One thought I had is that the 5' data doesn't do as well with the splici index or the other configurations that we are using so we can try out other options with Alevin-fry, but I am open to other suggestions or ideas.

jashapiro · 2021-09-14T21:34:37Z

Ugh, these do not look good. I suspect that just switching to ISR may not be sufficient.

I'm worried that alevin may be reverse complementing the cell barcodes, such that they would no longer match the provided list. This wouldn't have been a problem until the introduction of the unfiltered mode, as cell barcodes were only checked within libraries, so RC everything would be fine.

One test would be to run alevin in knee mode, which would allow it to choose its own barcodes. Then we could check if those barcodes match reverse complements of the CR barcodes.

If that works, we could provide a reverse complemented barcode list for 5' samples, which we would then have to reverse after import. Which isn't the worst thing in the world, but does complicate matters.

It is also possible that the ability to specify read geometries added in salmon 1.4 might give us a solution, if we are allowed to use reversed start and finishes. So we might be able to specify
--read-geometry 2[end-1] --bc-geometry 1[1-16] --umi-geometry 1[17-26]
rather than the default
--read-geometry 2[1-end] --bc-geometry 1[1-16] --umi-geometry 1[17-26]

Not sure if that is supported, but we could ask. (I think it would be worth diving a bit deeper to see if we can find if this is the problem before we did that though.)

I'm also looking a bit at https://salmon.readthedocs.io/en/latest/library_type.html, and wondering if MSF might actually be the read format we want for 10xv2 5prime? I'm probably getting myself confused. Sort of curious what alevin would choose if given auto as an option. We could also try IU for no strand preference on the 5' read?

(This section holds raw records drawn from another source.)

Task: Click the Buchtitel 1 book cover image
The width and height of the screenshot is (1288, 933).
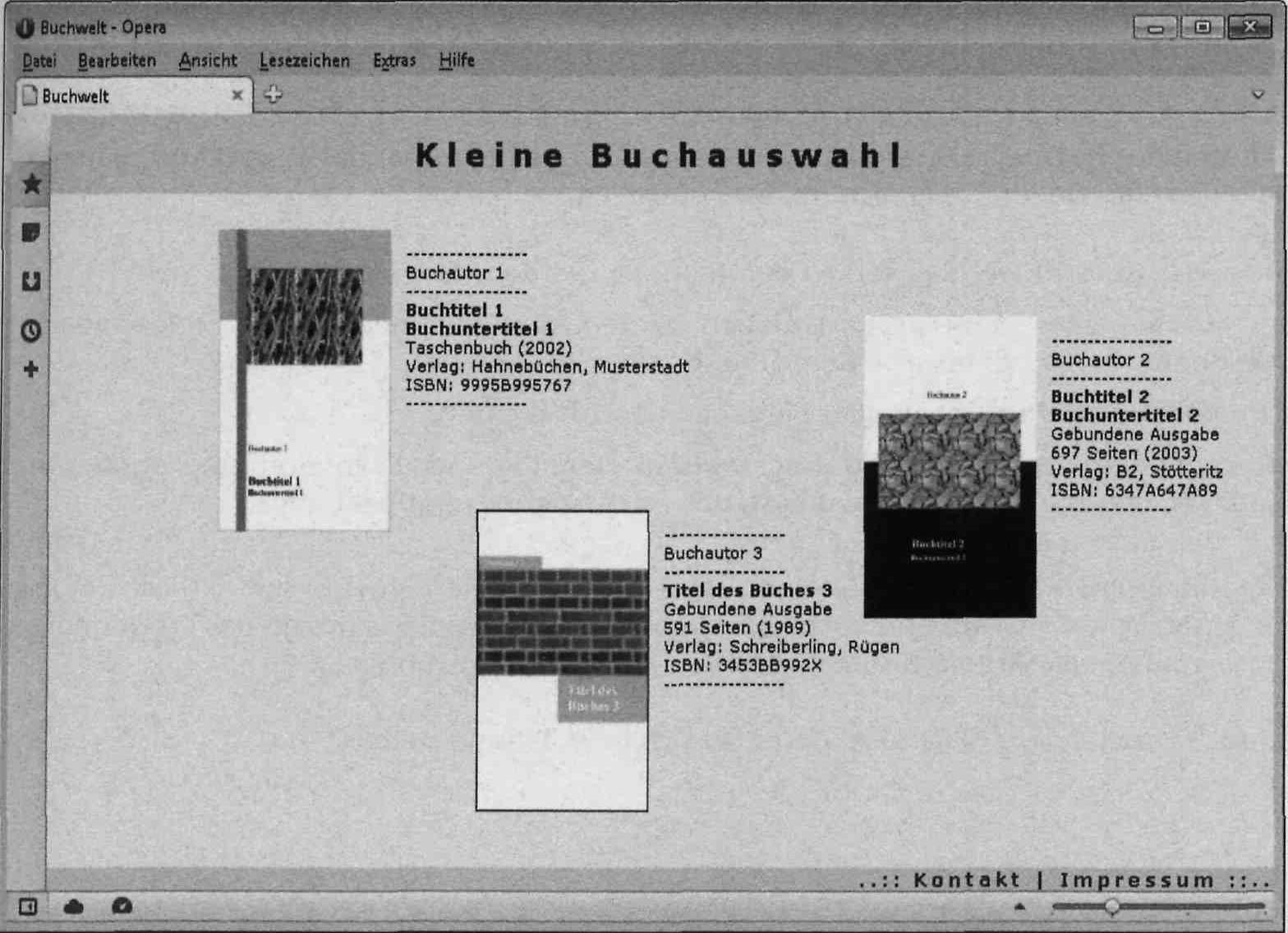Action: [x=305, y=380]
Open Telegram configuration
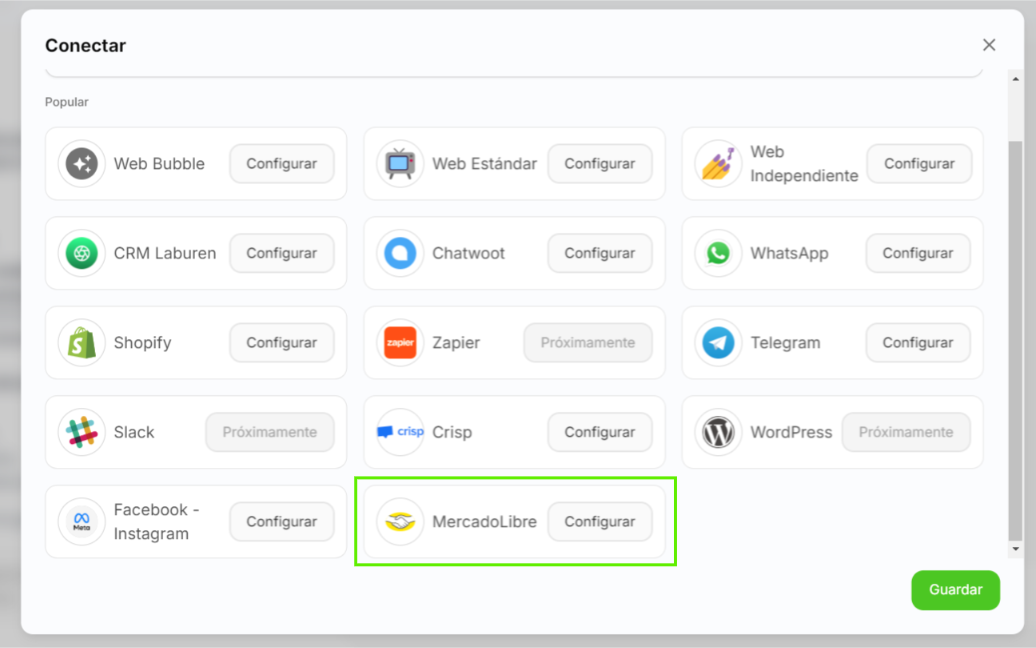 point(917,343)
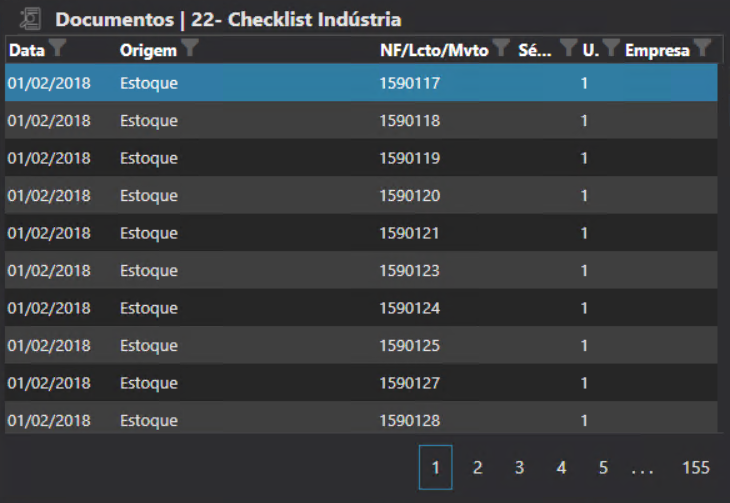Navigate to page 5
Viewport: 730px width, 503px height.
pyautogui.click(x=604, y=468)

rob-p · 2021-09-16T03:49:16Z

So, I haven’t had a chance to look into this in any depth yet, but one thing worth noting is that, in the alevin-fry pipeline, the specification of the library type is mostly immaterial. This is because after discussion with @k3yavi, we made the decision to have the RAD file contain reads mapping in both orientations, and to leave orientation filtering to the generate-permit-list step. So, the filtering by read orientation should happen in the fry step.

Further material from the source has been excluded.